株式会社TRyASが展開する吸水ショーツブランド「PlayS(プレイショーツ)」について、開発・事業責任者の坂上大介氏にお話を伺いました。
前編で見えてきたのは、「分かったふりをしない」「ユーザーの声を聞き続ける」というPlaySの姿勢でした。
では、その姿勢はどのように“信頼”につながっているのか。
後編では、あえて「漏れる」と伝える情報開示の考え方、毎日届く相談への向き合い方、そして「濡れ戻りのなさ」やデイリーモデルの開発など、プロダクトのこだわりとこれからの展望までを聞いていきます。
誠実さの証明:「あえて『漏れる』と伝える」広報戦略
ー「漏れない(にくい)」という表現について、あえて慎重に伝えている部分があれば、その理由を教えてください。
(坂上氏)
うちは「漏れない」「漏れにくい」はあまり使っていません。というのも、うちは「漏れる」と言っています。
公式サイトの「よくある質問」では、商品をご使用いただいた148人中13人が漏れたこと、全員2日目だったことを開示しています。吸水ショーツはまだ信用されていないので、ごまかさずに、許容範囲を超えたら漏れます、と伝えたい。許容量を20ml、40mlと言われても分かりにくいので、具体的な実例として出しています。
さらに漏れた人は全員40代で、生理の経験値があるから「これぐらいなら大丈夫」と粘ってしまった、という話もありました。そうした情報も含めて、漏れないと言い切るのではなく、漏れたときにどうするか、なぜ許容範囲を超えたのか(部活が長かった、会議が長くてトイレに行けなかった、交換できなかった等)を一緒に考えていきたいと思っています。
徹底した「課題解決」:他社製品さえも薦める姿勢
(坂上氏)
問い合わせは毎日来ます。困ったことがあれば、公式サイトの問い合わせフォームから直接ご連絡ください、とお伝えしています。
お客さんとのやり取りは基本的に全部自分で行っていて、話を聞いてその人に合う方法を伝えています。
サイズ相談もありますが、週末のマラソン大会で使う相談、初潮が始まりそうな娘のために使いたい相談、生理周期が不定期で、不安だという相談など、困りごとを率直に打ち明けてくださることも多いです。
うちの商品にこだわらず、ユニクロさんがいいですよ、ベアさんがいいですよ、とおすすめすることもあります。
目的は商品を売ることではなく、生理の課題を解決したい、というところにあります。
■ 機能面での差別化:吸収量よりも「濡れ戻り」の解消
(坂上氏)
一番こだわっているのは、吸水した後にどれだけ早く乾いて不快感が残らないか、つまり“濡れ戻り”のなさです。経血を吸収したあと、トイレではき直した際にヒヤッと冷たく感じたり、気持ち悪さが残ったりすることが一番嫌だという声を多く聞きました。だからこそ、そこを重視しています。

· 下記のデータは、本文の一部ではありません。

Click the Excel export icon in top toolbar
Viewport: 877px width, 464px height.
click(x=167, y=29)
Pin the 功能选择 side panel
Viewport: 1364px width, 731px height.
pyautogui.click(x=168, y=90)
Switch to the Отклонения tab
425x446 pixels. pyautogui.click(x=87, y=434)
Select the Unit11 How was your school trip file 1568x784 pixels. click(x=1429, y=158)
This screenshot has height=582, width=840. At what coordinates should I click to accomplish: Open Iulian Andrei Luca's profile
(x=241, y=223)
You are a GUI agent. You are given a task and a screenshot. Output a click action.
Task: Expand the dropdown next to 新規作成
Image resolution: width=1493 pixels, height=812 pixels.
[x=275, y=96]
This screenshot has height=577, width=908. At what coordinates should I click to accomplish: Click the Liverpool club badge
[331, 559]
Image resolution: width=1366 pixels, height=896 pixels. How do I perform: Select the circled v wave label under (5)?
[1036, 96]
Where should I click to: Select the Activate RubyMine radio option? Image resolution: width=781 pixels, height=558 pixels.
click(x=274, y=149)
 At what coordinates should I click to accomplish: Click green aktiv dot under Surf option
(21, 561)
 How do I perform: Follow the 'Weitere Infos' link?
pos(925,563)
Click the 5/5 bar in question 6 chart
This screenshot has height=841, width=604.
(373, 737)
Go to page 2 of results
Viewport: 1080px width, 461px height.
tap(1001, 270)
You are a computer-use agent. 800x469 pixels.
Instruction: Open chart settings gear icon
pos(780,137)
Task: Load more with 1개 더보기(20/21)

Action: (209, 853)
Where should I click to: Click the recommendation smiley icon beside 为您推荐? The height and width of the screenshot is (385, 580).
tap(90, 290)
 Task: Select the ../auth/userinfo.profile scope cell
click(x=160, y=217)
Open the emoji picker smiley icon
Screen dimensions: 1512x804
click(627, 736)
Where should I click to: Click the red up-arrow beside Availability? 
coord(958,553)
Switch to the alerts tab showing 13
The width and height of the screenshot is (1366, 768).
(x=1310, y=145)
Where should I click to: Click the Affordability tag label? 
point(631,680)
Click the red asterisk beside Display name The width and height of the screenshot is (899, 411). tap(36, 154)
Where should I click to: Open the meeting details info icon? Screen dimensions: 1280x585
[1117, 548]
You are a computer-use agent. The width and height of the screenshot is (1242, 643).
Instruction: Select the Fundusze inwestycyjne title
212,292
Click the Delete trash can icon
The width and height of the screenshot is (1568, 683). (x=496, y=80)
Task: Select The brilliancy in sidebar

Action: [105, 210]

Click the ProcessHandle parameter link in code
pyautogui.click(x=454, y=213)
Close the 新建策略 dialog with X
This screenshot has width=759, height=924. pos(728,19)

また、他社製品ではナイロン系の生地が肌に食いつくように感じ、自転車に乗るときなどに不快感が出るという声もありました。うちは肌に触れる面をやわらかくし、乾きも早くしているので、無駄なひっつきが少ないという評価につながっています。
■ 「デイリーモデル」誕生の背景

デイリーモデル
(坂上氏)
スタンダードを毎日使っている人が多かった一方で、スタンダードは毎日使うには少し窮屈な面もありました。デザインも真っ黒なので、もう少しデイリーで使いやすいものを、という発想からデイリーを作りました。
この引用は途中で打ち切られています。